If the negotiation fails, there are still backup options, such as having someone infiltrate his lessons, steal the material, and modify it to avoid copyright issues. (Shouldn't be difficult. LW is accused all the time of inventing new names for the existing concepts, which is exactly what needs to be done here, because only names can be copyrighted and trademarked, not the concepts themselves.) But I would expect the negotiation to be successful, because PJE is already okay with publishing articles on LW, so whatever he is trying to achieve by that, he would achieve even more of it by cooperating with CFAR.

Maybe some kind of cooperation actually happened, I just haven't heard about it, in which case I apologize to everyone concerned.

I sincerely believe that in his area of work, PJE is doing the same kind of high-quality work as Eliezer did in writing the Sequences. Joining high motivation with avoiding biases seems like a super powerful combo, like the royal road to winning at life. I am quite sensitive about reading bullshit, and the field of motivation is 99% bullshit. Yet PJE somehow manages to read all those books, extract the 1% that makes sense, and explain it separately from the rest. I have listened to a few of his lectures, and read his unfinished book, and I don't remember finding anything that I would be ashamed to tell at a LW meetup. There are people who swallow the bullshit completely; there are also people who believe that there is a dilemma between lying to yourself and being more productive or refusing to lie to yourself at a cost of losing productivity (and then explain why they choose one side over the other, or vice versa), but PJE always takes apart the stuff that experimentally works from the incorrect explanation that surrounds it, in a way that makes sense to me.

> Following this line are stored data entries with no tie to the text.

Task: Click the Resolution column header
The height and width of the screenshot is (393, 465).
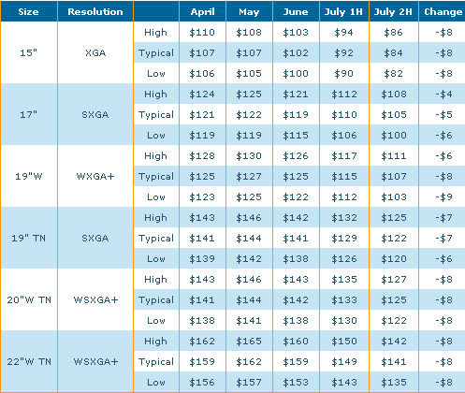Action: (95, 11)
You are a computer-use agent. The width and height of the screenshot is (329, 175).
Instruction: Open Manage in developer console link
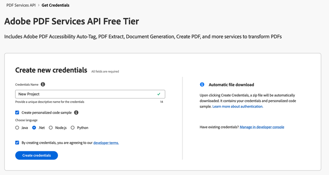click(x=262, y=127)
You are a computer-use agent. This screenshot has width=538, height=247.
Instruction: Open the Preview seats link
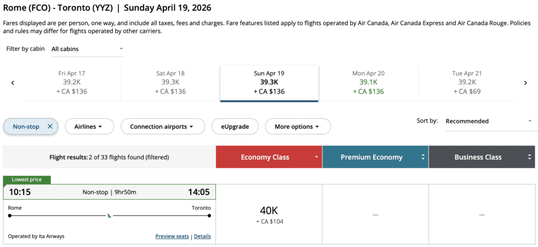coord(172,236)
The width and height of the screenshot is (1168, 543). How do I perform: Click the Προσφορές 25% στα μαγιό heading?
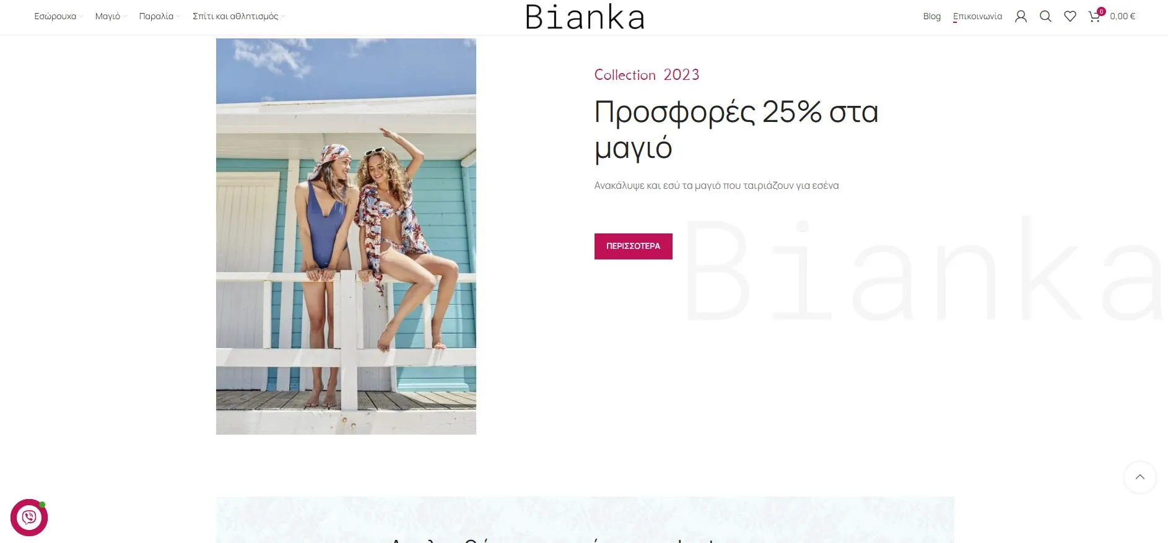tap(736, 129)
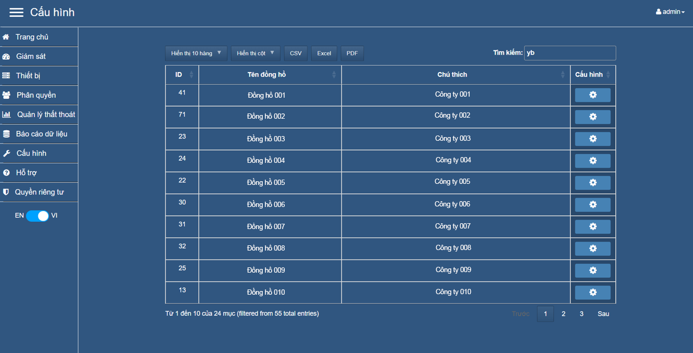The height and width of the screenshot is (353, 693).
Task: Open gear configuration for Đồng hồ 005
Action: coord(593,183)
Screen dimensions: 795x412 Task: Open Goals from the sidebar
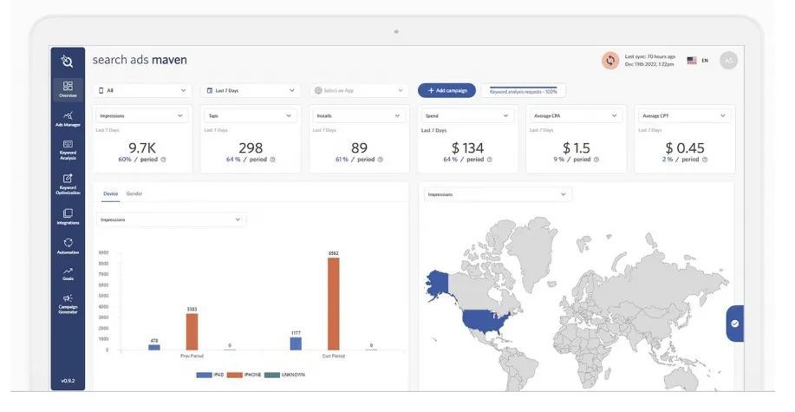coord(68,273)
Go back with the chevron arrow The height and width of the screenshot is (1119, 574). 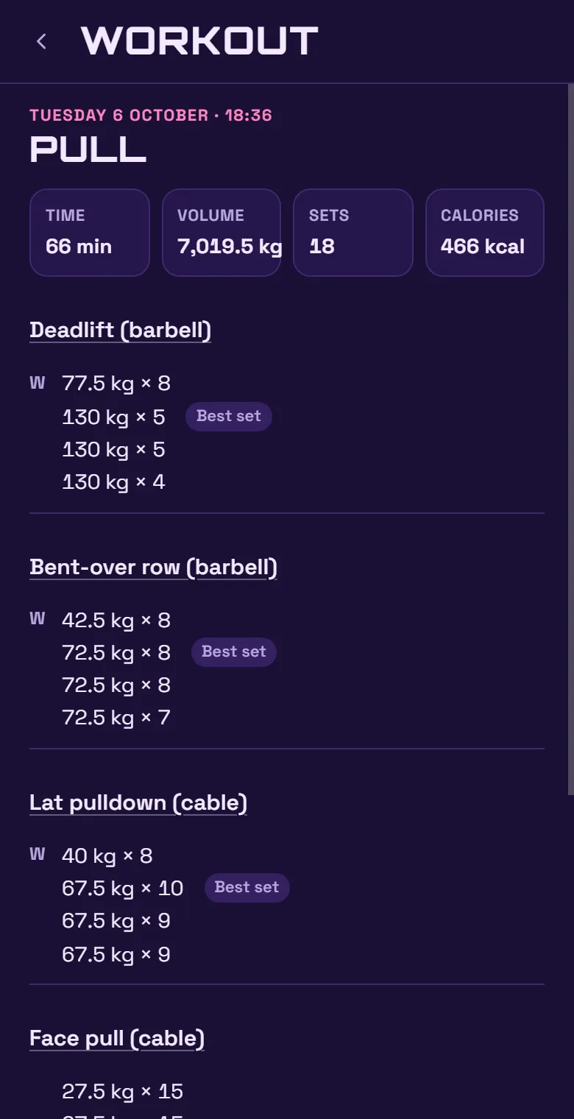(x=42, y=41)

Most wannabe rationalists avoid the emotional topics and pretend they don't exist. The Vulcan stereotype exists for a reason, and many explanations why this is not how we do rationality feel like "the lady doth protest too much". Our culture rewards trying to explain away emotions by using pseudomathematical bullshit such as "hyperbolic discounting" (oh, you used two scientifically sounding words, that's neat; but you also completely failed to explain why some people procrastinate while others don't, or why a short exercise can switch a person from avoiding work to doing the work). This is our collective blind spot; our motivated stopping before stepping on an unfamiliar territory. Back to the safety of abstractions and equations; even if we are forced to use equations as metaphors, so the actual benefits of doing maths are not there, it still feels safer at home.

Unfortunately, this is one of the situations where I don't believe I could actually convince anyone. I mean, not just admit verbally that I may have a point, but to actually change their "aliefs" (which is by the way yet another safe word for emotions).